Dara looked up. It was Marie, skin pink with heat, that white leotard now sweated through, translucent. You could see everything.
“To Derek. What were you talking about?” Marie said. “Tell me.”
Dara raised an eyebrow, a gesture inherited from their mother.
“Nothing,” she said, setting down the bill holder. “It was nothing.” There was a sneaking pleasure in this, a flash of jealousy from her sister.
Marie paused, touching her neck with an open hand.
“I could never talk to him,” she whispered.
Dara looked at her. “That’s ridiculous.”
“When he comes near me,” Marie said, her neck instantly red, “I can’t breathe.”
THE CURTAIN
The next morning, Dara woke up with a thought of Marie, that perennial swirl of her fine hair caught in the drain of their mother’s old claw-foot tub.
Marie never let you forget she was there, even when she wasn’t. Even when she didn’t live there anymore.

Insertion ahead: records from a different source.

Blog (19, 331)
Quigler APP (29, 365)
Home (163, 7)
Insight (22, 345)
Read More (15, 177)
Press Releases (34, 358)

Marie, who’d wasted an hour or more on that cardboard sword
stunt the other day, making such a spectacle of herself. In that obscenely sheer leotard, feigning the Sword Swallower, plunging the foils into her mouth as the contractor watched.
When he comes near me, I can’t breathe.
* * *
* * *
It didn’t make sense. Marie liked softness, gentleness, refinement in men. The ones she’d dallied with in her twenties, tousle-haired golden boys who played guitar for her and padded around her studio in bare feet so as not to scuff the maple floor. The studio dads with the wool blazers and the smooth hands who thanked her so very much for the elegance and refinement she’d given their daughters.
These were the men Marie liked.
* * *
* * *
I can’t feel,” Charlie said, leaning over at the kitchen table.
Dara looked down at his feet, long and marbled. Six years after he’d been forced to stop, his feet were still dancer’s feet. Hard and gnarled and hoof-like. But not half as mangled as hers, ugly like a crow’s, or Marie’s, which their father used to call the boomerangs.
Jolie-laide, their mother always insisted. To her, all dancers’ feet were beautiful, beautiful not in spite of but because of their hardness, their contortions, their battle against nature, against the body itself. What could be more beautiful, she used to say, than a will like that?
Kneeling down, Dara wrapped her hand around one of Charlie’s feet. It felt like the bedpost on her parents’ bed.
“Can you feel this?” she asked Charlie, gently squeezing his arch. After the last surgery, he was supposed to get sensation back. They always said he’d get sensation back.